Já o ator Alexandre Ferram — talvez dirigido por Kapi de outros palcos — falou "por ele" hoje, em rede social: “Não sei o que é pior. Um palco com nome de Kapi sendo ocupado pra realização de cultos evangélicos é no mínimo desonrar a memória do artista que ele foi. Nesse caso é melhor tirar o nome dele disso, já que a administração pública, pelo visto, mantém sua decisão sem nenhuma consulta e discussão prévia com a comunidade”.
A arquiteta campista Carla Aparecida, mestranda do Programa de Pós-Graduação em Arquitetura e Urbanismo do Instituto Federal Fluminense (IFF), diz que “um espaço público só é de fato eficaz e seguro se nele coexistirem diversos usos, e pra isso, tal espaço precisa ser atrativo a população”. Sobre o Alberto Sampaio, salienta que as “intervenções” no parque fizeram com que ele perdesse essas características. “A construção da Ponte Leonel Brizola; a área destinada ao estacionamento privativo; o gradeamento; e a locação do Shopping Popular, o isolaram da malha urbana, não sendo acessível e muito menos seguro”.

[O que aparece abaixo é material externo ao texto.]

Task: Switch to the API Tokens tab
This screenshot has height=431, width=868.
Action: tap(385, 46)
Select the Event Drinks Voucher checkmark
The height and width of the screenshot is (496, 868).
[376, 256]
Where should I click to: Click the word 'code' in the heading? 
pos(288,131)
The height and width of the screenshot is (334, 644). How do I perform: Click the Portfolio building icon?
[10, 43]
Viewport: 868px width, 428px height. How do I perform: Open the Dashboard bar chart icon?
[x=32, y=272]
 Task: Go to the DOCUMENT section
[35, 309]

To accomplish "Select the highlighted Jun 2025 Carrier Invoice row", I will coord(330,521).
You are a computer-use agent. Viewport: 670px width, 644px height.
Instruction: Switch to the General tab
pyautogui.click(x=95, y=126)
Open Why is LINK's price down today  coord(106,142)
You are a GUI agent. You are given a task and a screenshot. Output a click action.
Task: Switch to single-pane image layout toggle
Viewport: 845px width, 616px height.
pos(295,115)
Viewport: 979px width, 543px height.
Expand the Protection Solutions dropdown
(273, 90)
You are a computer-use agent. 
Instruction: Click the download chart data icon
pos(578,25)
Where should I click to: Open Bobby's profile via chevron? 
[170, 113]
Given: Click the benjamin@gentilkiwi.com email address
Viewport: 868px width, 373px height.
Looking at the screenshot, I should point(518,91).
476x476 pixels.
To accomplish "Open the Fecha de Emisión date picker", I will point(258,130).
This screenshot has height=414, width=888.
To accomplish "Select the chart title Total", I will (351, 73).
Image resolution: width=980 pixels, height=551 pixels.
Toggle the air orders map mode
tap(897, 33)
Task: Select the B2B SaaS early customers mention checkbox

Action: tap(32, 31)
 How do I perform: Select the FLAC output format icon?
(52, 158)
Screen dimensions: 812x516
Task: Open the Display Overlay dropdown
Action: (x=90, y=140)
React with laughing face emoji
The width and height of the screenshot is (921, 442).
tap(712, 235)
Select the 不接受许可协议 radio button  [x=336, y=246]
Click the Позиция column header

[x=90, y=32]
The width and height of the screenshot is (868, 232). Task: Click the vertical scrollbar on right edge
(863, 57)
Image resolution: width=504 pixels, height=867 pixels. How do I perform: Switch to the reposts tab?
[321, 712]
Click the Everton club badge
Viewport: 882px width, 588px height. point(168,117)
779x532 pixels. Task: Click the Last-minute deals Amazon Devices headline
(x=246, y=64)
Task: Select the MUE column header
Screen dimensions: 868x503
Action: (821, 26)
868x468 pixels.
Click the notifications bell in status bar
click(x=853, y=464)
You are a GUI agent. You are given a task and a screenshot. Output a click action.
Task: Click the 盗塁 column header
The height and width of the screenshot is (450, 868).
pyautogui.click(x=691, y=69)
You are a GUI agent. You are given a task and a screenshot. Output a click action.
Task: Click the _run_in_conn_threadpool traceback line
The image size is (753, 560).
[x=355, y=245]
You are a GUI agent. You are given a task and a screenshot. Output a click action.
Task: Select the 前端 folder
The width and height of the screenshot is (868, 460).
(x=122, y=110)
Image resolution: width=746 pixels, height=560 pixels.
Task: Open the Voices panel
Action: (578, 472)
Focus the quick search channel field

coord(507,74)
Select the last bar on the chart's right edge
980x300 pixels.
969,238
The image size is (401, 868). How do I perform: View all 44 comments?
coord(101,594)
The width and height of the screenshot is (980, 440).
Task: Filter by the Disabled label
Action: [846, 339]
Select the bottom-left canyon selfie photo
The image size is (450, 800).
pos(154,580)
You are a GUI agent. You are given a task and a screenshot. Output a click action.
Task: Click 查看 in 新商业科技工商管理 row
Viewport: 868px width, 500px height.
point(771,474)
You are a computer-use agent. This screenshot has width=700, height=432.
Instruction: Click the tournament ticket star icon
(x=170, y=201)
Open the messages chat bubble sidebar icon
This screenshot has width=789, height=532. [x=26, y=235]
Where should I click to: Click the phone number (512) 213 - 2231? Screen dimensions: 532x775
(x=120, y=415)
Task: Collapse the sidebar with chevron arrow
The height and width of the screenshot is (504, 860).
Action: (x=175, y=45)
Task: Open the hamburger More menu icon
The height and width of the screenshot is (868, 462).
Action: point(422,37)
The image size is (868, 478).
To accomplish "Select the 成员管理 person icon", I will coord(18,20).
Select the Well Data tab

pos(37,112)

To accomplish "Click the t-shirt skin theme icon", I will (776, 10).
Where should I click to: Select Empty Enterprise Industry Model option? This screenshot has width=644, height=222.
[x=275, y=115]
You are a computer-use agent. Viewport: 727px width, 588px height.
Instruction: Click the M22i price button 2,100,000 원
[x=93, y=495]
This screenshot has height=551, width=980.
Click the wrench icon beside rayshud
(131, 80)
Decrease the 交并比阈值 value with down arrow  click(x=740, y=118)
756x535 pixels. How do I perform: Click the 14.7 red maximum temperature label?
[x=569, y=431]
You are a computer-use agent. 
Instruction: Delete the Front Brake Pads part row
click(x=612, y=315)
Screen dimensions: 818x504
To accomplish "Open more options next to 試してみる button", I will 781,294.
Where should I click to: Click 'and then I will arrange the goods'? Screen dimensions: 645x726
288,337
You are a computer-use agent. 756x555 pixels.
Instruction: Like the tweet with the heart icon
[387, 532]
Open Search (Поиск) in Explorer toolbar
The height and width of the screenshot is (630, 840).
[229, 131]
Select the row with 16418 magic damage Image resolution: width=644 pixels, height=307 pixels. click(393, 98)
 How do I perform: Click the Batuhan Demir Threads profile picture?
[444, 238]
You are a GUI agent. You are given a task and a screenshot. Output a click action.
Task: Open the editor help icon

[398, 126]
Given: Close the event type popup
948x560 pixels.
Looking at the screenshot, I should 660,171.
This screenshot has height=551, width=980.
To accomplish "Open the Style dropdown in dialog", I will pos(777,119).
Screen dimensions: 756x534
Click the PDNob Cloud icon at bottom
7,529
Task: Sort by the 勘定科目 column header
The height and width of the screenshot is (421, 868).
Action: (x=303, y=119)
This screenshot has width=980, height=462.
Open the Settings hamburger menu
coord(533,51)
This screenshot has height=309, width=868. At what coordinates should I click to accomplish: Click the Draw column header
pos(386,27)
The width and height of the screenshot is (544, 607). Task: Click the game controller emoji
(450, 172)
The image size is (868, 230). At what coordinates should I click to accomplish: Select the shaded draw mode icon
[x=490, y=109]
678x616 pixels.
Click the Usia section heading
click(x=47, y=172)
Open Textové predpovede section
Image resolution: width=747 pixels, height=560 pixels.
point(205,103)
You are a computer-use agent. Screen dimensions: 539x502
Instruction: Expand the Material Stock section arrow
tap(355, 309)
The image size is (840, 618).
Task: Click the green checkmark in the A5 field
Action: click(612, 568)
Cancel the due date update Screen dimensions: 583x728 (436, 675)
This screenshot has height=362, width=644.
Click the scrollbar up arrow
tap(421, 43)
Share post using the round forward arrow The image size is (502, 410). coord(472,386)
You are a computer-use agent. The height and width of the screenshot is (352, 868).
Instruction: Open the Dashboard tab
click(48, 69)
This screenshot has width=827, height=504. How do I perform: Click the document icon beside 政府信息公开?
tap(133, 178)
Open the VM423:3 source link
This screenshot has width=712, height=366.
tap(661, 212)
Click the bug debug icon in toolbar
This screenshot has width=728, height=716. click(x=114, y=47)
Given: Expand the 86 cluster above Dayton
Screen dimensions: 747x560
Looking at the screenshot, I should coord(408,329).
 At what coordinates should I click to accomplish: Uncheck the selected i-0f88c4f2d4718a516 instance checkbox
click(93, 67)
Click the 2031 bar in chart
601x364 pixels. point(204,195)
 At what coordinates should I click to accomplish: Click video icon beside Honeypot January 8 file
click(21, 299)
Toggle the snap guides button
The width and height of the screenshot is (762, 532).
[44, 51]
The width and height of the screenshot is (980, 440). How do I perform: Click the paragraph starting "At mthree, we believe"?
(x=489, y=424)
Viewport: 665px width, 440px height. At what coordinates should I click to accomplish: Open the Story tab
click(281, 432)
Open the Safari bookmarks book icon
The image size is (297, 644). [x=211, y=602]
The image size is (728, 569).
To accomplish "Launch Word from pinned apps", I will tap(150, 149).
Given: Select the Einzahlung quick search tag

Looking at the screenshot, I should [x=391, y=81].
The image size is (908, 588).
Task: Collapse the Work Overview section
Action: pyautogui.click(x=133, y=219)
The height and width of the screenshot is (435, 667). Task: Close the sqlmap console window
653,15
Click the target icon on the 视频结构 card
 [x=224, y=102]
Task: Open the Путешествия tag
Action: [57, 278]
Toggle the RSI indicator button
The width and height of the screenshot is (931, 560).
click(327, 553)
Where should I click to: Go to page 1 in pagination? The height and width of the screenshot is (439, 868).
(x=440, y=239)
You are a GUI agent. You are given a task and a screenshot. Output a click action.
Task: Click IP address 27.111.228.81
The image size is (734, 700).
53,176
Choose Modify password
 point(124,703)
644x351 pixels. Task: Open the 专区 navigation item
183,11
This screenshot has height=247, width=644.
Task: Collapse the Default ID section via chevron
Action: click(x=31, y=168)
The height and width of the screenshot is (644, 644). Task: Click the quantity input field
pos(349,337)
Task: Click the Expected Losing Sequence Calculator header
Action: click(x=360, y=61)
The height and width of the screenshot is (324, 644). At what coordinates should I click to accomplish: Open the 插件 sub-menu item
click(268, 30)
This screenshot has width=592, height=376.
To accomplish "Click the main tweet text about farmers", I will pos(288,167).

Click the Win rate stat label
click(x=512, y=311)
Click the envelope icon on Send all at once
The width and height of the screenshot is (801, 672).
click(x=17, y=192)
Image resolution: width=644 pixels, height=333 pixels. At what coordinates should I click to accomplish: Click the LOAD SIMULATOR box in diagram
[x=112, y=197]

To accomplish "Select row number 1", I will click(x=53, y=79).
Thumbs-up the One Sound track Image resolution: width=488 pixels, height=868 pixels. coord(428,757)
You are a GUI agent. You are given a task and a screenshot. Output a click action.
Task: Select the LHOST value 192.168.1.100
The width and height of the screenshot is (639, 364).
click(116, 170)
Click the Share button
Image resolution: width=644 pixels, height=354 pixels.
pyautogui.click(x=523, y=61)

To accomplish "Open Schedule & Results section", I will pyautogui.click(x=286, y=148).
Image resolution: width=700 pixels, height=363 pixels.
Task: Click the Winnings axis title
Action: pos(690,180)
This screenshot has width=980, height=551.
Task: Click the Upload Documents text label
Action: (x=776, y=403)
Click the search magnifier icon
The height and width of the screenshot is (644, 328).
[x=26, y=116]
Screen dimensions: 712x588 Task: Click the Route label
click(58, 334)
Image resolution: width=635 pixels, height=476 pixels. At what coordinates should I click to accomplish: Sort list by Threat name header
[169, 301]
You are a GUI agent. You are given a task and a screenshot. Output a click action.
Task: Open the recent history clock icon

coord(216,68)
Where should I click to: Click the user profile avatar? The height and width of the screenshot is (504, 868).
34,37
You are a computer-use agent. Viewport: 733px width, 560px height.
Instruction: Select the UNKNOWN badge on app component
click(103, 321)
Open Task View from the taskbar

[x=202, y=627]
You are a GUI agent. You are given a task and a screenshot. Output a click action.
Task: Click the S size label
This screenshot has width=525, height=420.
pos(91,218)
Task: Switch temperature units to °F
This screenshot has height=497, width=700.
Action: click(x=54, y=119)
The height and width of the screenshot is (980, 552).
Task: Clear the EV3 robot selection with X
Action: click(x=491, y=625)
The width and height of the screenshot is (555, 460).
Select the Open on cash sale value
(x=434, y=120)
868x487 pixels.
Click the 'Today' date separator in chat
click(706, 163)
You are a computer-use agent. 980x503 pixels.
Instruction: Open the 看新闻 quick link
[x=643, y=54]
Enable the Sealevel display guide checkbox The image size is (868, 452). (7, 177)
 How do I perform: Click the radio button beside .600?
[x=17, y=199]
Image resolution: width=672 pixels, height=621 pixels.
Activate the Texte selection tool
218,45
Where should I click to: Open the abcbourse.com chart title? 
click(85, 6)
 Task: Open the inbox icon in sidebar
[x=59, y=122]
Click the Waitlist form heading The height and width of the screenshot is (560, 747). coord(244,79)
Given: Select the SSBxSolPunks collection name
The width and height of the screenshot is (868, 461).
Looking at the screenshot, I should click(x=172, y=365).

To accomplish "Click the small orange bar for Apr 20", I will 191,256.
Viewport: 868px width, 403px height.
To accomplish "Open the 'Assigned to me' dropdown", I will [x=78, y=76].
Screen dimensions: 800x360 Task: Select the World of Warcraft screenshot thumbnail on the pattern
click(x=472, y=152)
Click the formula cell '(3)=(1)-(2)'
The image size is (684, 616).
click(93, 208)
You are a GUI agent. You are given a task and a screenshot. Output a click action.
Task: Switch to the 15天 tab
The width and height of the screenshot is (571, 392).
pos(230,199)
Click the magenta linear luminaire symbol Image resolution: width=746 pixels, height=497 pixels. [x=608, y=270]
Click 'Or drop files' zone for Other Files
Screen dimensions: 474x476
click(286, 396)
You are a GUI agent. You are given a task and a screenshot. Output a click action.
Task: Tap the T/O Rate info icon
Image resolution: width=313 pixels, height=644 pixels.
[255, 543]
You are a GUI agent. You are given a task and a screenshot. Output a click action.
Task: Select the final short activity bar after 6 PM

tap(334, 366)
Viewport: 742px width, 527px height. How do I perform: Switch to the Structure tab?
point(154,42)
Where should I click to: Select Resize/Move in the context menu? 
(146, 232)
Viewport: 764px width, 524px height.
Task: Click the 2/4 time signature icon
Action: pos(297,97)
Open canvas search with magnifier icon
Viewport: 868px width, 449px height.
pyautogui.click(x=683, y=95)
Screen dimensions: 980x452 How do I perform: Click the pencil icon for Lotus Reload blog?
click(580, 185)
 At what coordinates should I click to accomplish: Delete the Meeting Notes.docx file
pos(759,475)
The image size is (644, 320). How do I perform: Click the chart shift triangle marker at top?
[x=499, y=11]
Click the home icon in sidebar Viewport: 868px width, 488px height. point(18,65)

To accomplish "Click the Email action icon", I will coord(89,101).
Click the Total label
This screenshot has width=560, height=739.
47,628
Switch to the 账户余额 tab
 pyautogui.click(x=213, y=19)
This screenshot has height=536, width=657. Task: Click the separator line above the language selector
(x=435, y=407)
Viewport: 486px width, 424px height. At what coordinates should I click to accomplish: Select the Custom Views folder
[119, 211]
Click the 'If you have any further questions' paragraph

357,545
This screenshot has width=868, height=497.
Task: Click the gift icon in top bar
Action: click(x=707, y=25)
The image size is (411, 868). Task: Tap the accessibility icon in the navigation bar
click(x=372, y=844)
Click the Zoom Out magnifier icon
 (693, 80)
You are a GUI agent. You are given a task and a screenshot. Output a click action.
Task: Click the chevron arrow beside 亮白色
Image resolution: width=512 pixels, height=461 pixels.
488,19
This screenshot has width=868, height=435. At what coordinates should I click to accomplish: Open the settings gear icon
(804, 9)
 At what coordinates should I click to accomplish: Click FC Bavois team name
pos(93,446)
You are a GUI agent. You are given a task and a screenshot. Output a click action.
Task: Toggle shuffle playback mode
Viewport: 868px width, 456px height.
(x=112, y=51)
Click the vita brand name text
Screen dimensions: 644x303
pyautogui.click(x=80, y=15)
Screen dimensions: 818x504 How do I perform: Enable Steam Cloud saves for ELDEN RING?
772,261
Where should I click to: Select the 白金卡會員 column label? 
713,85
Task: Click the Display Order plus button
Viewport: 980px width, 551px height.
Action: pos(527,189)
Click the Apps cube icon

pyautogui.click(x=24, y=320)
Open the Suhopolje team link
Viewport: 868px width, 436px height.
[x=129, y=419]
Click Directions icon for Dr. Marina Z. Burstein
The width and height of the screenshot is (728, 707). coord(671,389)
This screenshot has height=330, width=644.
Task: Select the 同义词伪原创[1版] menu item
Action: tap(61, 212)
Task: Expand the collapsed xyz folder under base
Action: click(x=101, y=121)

— O Parque Alberto Sampaio está há anos sendo sufocado pelo poder municipal para fins que contemplam apenas uma minoria. É vital que a cidade seja democrática e justa, com a população sendo incluída na construção desta. Em São Paulo, coletivos como “A cidade precisa de você”, já se organizam em redes colaborativas da sociedade civil em conjunto com o poder público para transformar, ativar e melhorar seus espaços públicos. Conceder a conservação do Parque Alberto Sampaio a um único ‘fazedor cultural’ é apenas mais uma intervenção que nos afasta de uma construção coletiva do espaço — finaliza a arquiteta.
Com a palavra, o Comcultua
Para tentar emendar a emenda de um soneto que Kapi parece ainda escrever em Campos, o Conselho Municipal de Cultura (Comcultura) de Campos convocou reunião extraordinária para às 16h desta sexta (02), onde a nova proposta de Wladimir será apresentada oficialmente à classe artística e cultural do município. Em um Estado ainda laico e em uma Campos ainda com grande relevância cultural, anfiteatros e praças devem permanecer como espaços realmente públicos e plurais — abertos à qualquer manifestação, portanto. Que intervenções são necessárias para que sonetos sejam novamente recitados no local, não resta dúvida. O duvidoso — que quase passa a ser certeza se olharmos para o Mercado, ali ao lado — é se intervir passou a ser sinônimo de descaracterizar em Campos.